→ **Stated problem**
Lay out the records below as a Markdown table with the columns Row and Line, beginning at the line that contains "Maul Schreibtischleuchten (96, 1939)" and stopping after the line that contains "mehr anzeigen (56, 2000)". Include only those lines and leave out any blank ones.

---- Record excerpts

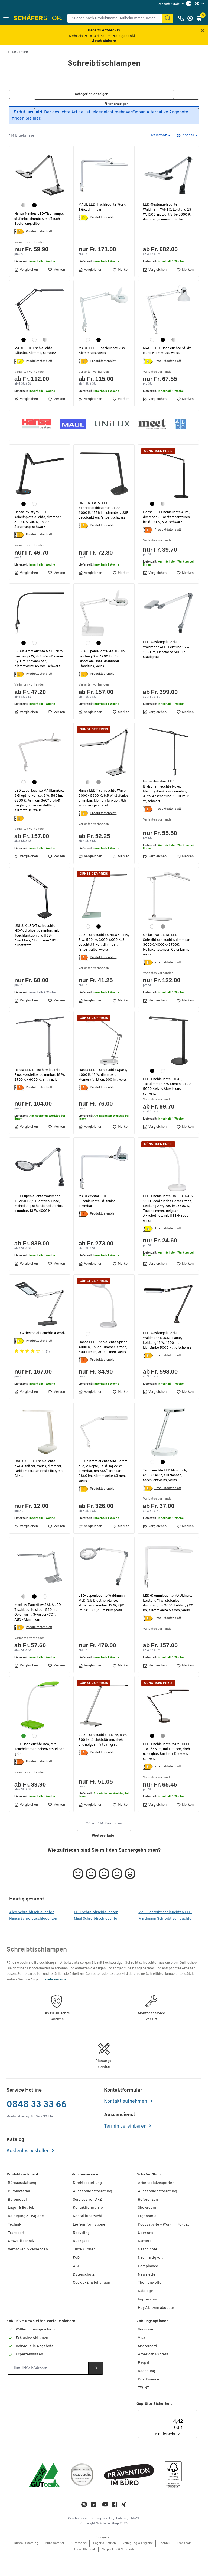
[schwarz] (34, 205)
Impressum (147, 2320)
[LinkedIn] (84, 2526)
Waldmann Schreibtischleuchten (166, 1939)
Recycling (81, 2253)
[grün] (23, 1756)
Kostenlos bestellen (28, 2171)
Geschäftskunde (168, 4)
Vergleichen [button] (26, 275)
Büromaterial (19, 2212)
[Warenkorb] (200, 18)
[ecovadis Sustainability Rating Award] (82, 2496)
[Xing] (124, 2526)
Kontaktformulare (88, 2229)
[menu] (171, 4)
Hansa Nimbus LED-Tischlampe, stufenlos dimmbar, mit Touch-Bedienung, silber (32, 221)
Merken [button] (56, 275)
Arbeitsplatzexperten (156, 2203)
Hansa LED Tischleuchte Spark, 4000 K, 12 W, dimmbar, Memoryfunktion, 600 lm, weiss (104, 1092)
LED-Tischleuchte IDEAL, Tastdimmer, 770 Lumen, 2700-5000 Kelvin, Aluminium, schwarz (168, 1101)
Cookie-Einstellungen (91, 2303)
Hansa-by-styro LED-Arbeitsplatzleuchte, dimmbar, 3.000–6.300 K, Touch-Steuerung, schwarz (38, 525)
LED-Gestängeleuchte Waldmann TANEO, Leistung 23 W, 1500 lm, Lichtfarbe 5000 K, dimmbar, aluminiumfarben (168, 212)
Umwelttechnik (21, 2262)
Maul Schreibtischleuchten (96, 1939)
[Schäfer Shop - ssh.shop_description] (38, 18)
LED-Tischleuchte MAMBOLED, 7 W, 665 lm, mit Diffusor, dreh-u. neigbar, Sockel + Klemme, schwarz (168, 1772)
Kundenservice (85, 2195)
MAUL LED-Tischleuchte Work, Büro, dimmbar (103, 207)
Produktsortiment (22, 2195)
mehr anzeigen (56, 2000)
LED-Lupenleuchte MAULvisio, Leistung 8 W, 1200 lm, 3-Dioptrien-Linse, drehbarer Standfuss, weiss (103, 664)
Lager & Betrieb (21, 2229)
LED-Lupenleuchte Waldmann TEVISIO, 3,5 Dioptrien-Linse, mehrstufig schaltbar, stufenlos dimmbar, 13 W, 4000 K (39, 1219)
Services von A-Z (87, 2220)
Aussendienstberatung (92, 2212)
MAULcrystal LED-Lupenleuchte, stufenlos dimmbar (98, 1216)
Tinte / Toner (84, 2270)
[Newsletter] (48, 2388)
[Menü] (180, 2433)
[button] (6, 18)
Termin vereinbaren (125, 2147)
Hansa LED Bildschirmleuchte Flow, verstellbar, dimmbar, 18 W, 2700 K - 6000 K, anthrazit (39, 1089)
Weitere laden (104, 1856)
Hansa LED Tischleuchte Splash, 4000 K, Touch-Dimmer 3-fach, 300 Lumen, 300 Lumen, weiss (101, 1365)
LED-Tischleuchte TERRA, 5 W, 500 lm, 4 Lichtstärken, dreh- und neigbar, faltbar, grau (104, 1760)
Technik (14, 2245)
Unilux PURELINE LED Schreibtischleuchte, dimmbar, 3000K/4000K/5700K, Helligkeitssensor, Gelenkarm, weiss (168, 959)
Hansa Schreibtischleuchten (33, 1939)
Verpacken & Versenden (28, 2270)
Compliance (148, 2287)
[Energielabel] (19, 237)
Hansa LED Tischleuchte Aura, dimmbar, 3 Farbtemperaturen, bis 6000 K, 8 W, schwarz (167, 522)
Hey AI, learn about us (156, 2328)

--------
---- Record excerpts

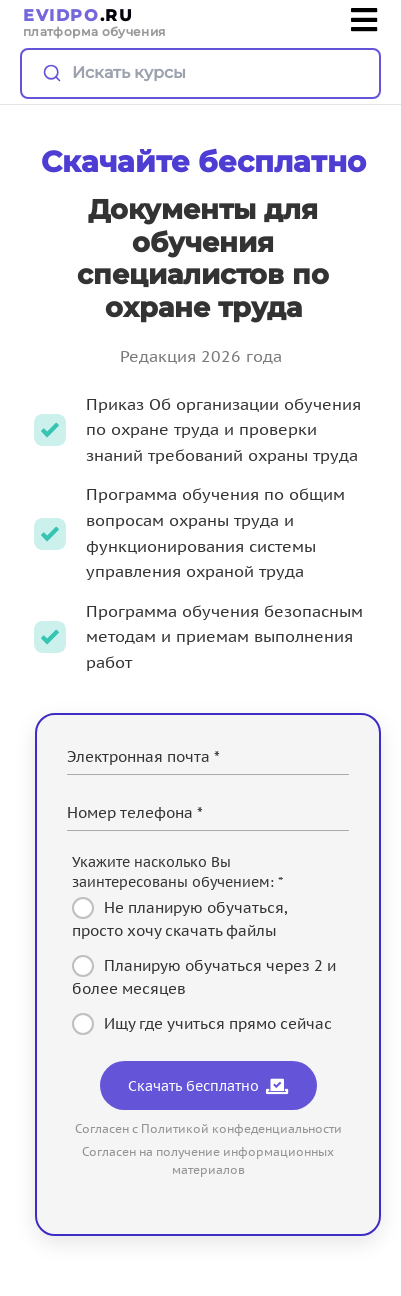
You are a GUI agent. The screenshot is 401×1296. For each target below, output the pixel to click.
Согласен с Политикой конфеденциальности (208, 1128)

--------

→ **Response below**
| Row | Line |
|---|---|
| 1 | Maul Schreibtischleuchten (96, 1939) |
| 2 | [Schäfer Shop - ssh.shop_description] (38, 18) |
| 3 | LED-Tischleuchte MAMBOLED, 7 W, 665 lm, mit Diffusor, dreh-u. neigbar, Sockel + Klemme, schwarz (168, 1772) |
| 4 | Kundenservice (85, 2195) |
| 5 | MAUL LED-Tischleuchte Work, Büro, dimmbar (103, 207) |
| 6 | Produktsortiment (22, 2195) |
| 7 | mehr anzeigen (56, 2000) |